Even this early deployment has folks thinking about its
potential and talking about how this type of AI could change
the way an intel analyst or sensor operator does his or her
job.

"I expect a year from now, we'll see sensor operators and
analysts using it in a way that we never understood was
possible," Shanahan said.

While most of the Pentagon's intelligence directorate's work
is shrouded in secrecy for operational security reasons,
Shanahan and others have been openly talking about Project
Maven and the military potential for AI.

"I don't think honestly there is any aspect of Department of
Defense that is not ripe for introducing some type of AI and
machine learning into it," Shanahan said.

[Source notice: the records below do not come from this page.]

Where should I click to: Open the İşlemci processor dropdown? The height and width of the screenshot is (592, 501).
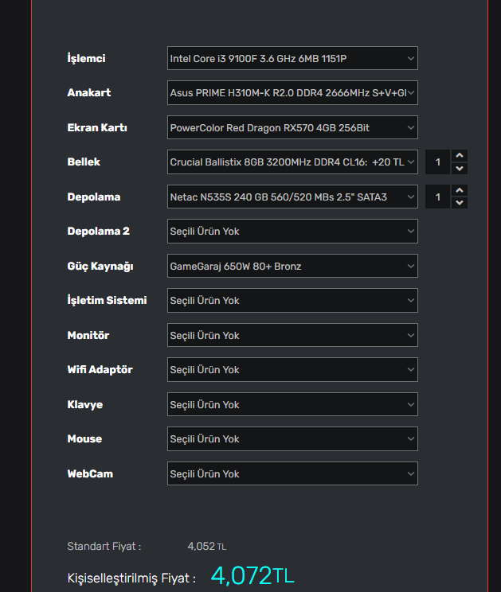coord(292,58)
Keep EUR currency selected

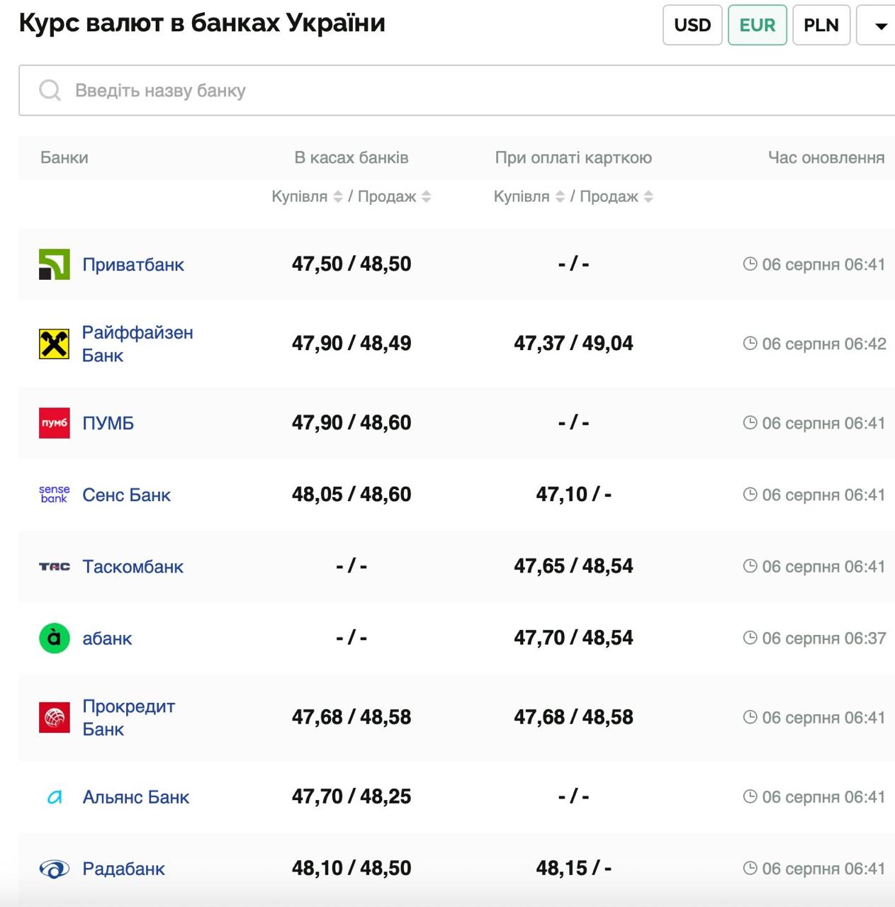(x=757, y=25)
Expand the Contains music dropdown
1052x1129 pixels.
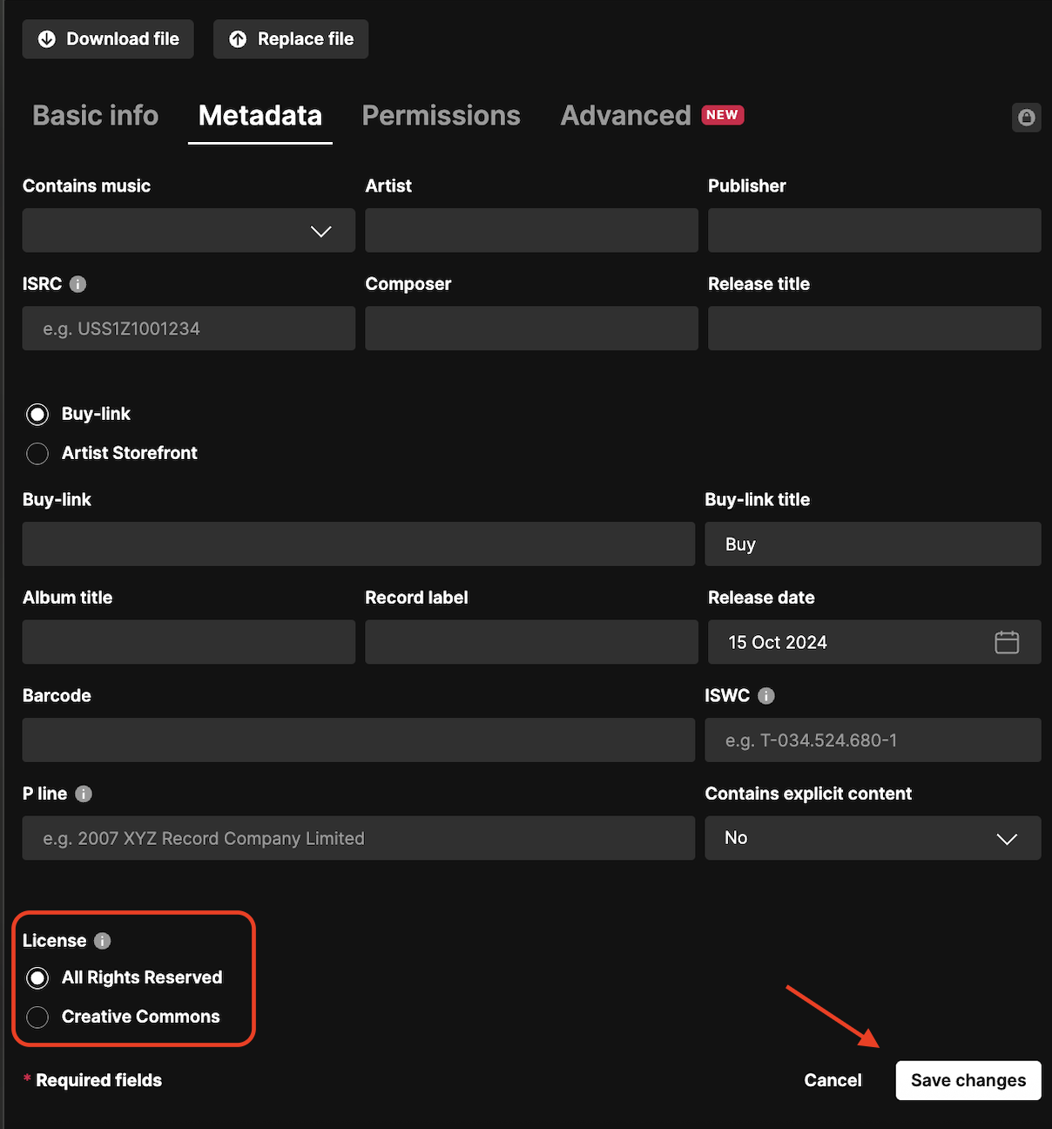point(188,230)
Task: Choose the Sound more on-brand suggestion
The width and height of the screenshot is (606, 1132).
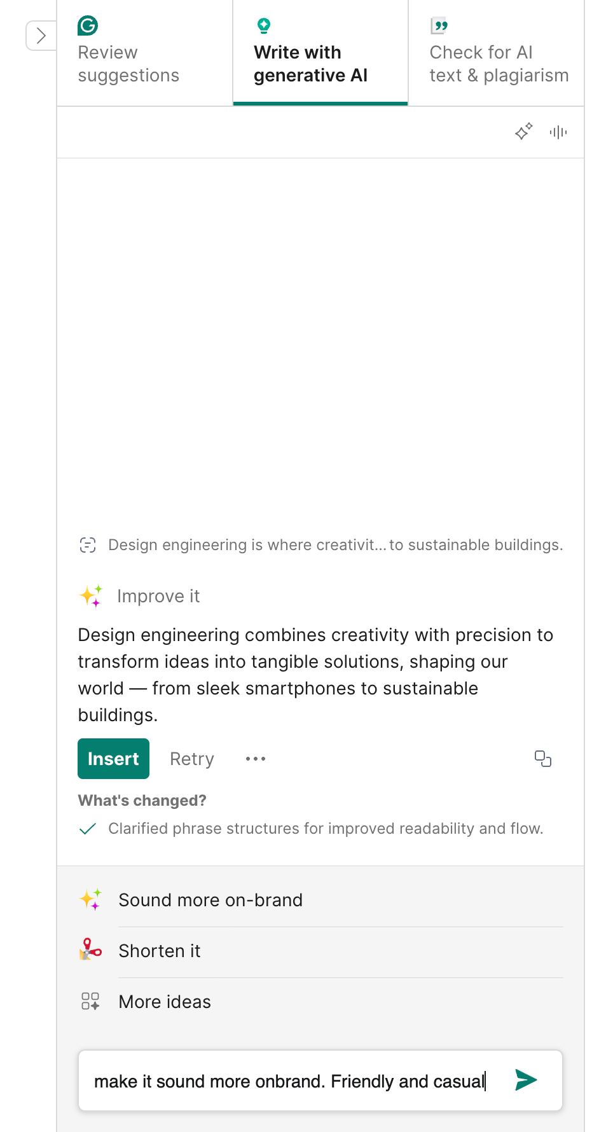Action: pos(210,899)
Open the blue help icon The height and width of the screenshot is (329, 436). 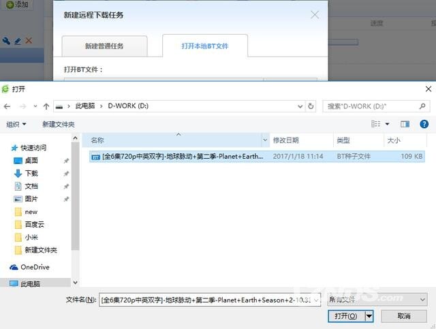[424, 124]
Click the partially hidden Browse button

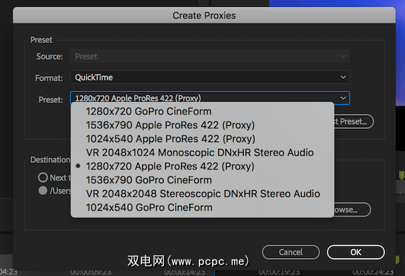tap(352, 210)
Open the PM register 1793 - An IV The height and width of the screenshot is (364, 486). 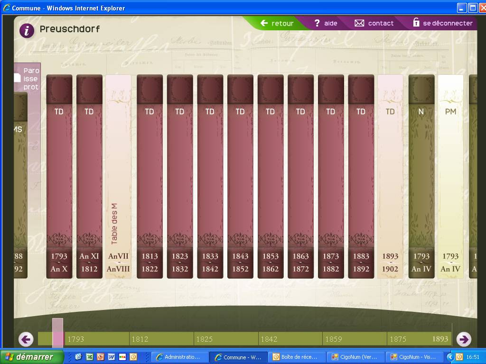click(x=450, y=176)
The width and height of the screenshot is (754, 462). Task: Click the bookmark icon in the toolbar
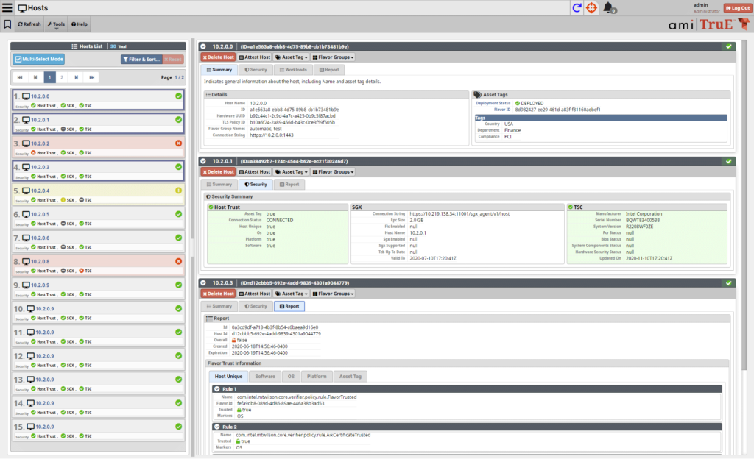7,24
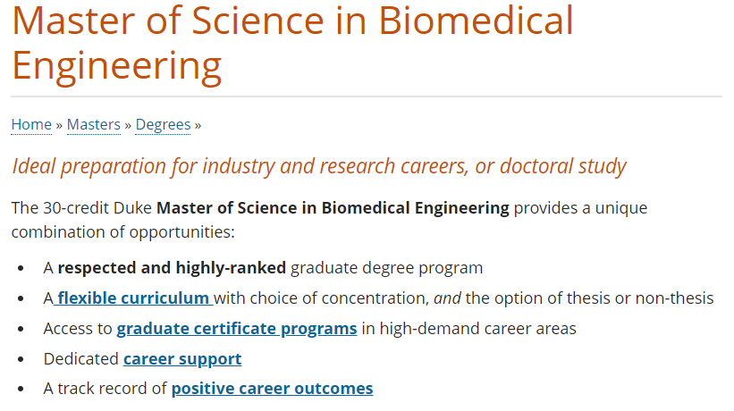Open the "positive career outcomes" link
This screenshot has width=734, height=411.
(272, 389)
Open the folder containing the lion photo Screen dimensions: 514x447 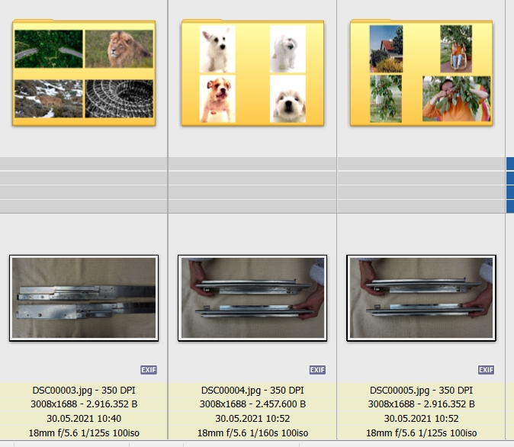point(84,72)
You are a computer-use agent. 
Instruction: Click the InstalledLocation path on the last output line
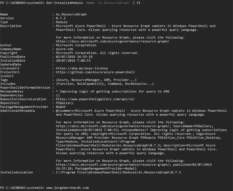[118, 172]
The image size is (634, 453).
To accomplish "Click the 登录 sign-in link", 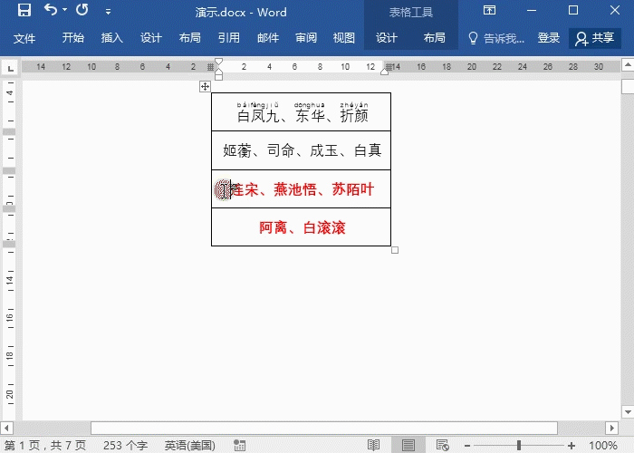I will [x=549, y=38].
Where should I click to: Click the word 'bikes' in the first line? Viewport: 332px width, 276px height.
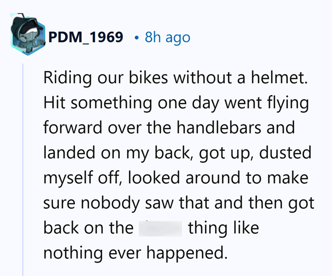point(149,77)
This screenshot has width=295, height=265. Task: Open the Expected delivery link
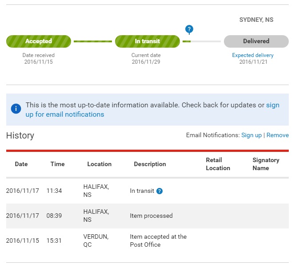click(253, 55)
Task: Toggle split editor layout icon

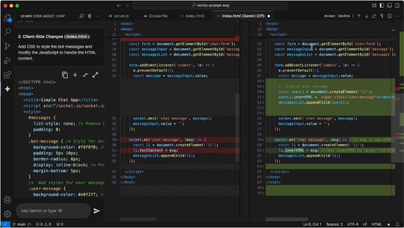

Military leaders are just beginning to talk about the
potential for artificial intelligence, largely as a way to
augment overburdened troops. In October, Gen. David
Goldfein, the Air Force chief of staff, laid out a vision
for teaming airmen with machines, particularly for
maintenance and logistics functions.

"I think that's the breakthrough for the department that
we're only beginning to understand today and it will grow
faster and achieve a lot more over the next over the next
year to two years as we understand what this allows us to
do," Shanahan said of human-machine teaming,

Commercially, companies are using AI to predict when pumps
and turbines on ships will break and other types of
predictive maintenance.

"There's so much that industry is showing us is in the art
of the possible," Shanahan said. "That's what different
today. This is now being driven on the outside and we're
watching and learning how to play catch up fast whereas
opposed [to] 15 years ago the department was orchestrating a
lot of this from inside. The world is changing around us and
we're understanding how we need to keep up."

Getting people to think differently is among the most
difficult tasks at hand.

"What we're trying to do is set the conditions to build an
AI-ready culture," he said. "It's not easy. This is
uncomfortable. It's a very different way of thinking about
problems then we've used in the past. But the attitude is
out there.

"The younger people are more receptive to this and they're
ready to jump on board yesterday. They've been asking us:
What took you so long? At the same time we're beginning to
have people at the highest levels of the department start
talking about AI in new and different and encouraging ways."